The University of Iowa
The University of Iowa News Services Home News Releases UI in the News Subscribe to UI News Contact Us

 

CONTACT: GEORGE McCRORY
100 Old Public Library
Iowa City IA 52242
(319) 384-0012; fax (319) 384-0024
e-mail: george-mccrory@uiowa.edu

Release: Immediate

MEDIA ADVISORY

UI SOURCES:

STOCK MARKET PLUMMETS

Reporters and editors looking for commentary on U.S. stock markets as the Dow Jones Industrial Average plummeted more than 500 points Monday may contact the following University of Iowa experts:

Anand Vijh, associate professor of finance, may be reached at (319) 335-0921. According to Vijh, the stock market could not sustain its high values, and therefore a correction was imminent. Not only did uneasiness about international markets contribute to the slide, he said, but "negative psychology" among investors was a factor.
But he advised individual investors to sit tight and not leave the market. "If you get out now, you might not have the chance to get in when the market makes a comeback."
Vijh said that although the bull market was unsustainable, the U.S. economy is still in good shape.
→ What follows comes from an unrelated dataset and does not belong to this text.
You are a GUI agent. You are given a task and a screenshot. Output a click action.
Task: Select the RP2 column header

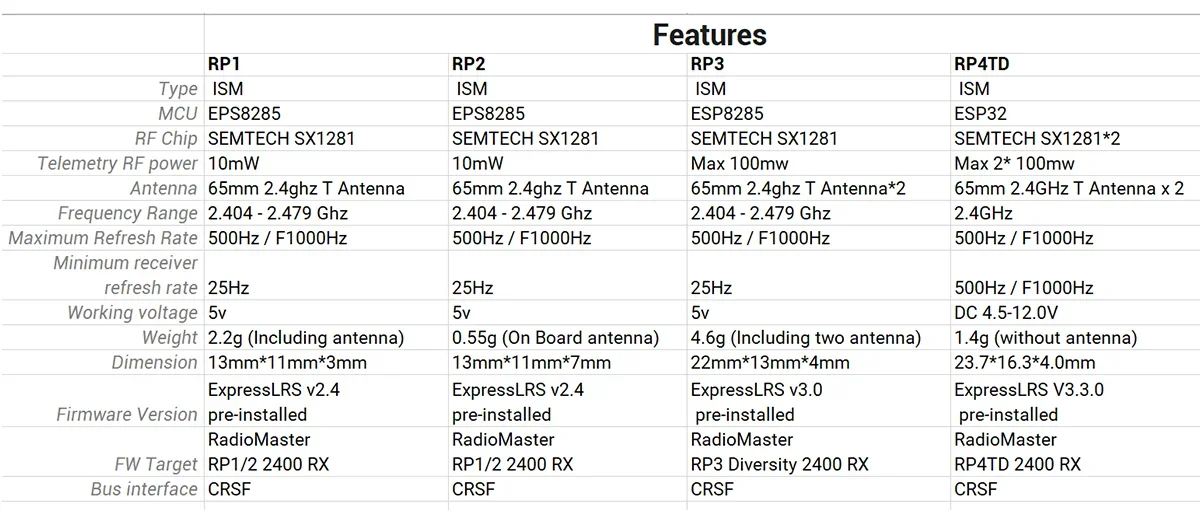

Timothy Loughran, assistant professor of finance and an expert on stock market trading, may be reached at (319) 335-0882.
"It was amazing how quickly the market declined this afternoon," he said, noting the market's slow decline in early trading and its later rapid fall. "The technology stocks got creamed." Loughran noted that the Russian financial crisis affected stocks across the board, including technology stocks that ostensibly shouldn't be affected by foreign markets.
"Everyone will be looking closely at tomorrow's opening to see if the average Joe investor will panic," Loughran said.

Robert Soldofsky, emeritus professor of finance and expert on TIAA/CREF funds, may be reached at (319) 337-9480.
He advises UI employees to maintain a 50/50 split between TIAA and CREF and not to make any immediate changes in their retirement funds. "I'm saying 'steady as she goes.' What happened today is likely to look like a blip. The '87 crash also looked like a blip, looking back after 12 years," he said.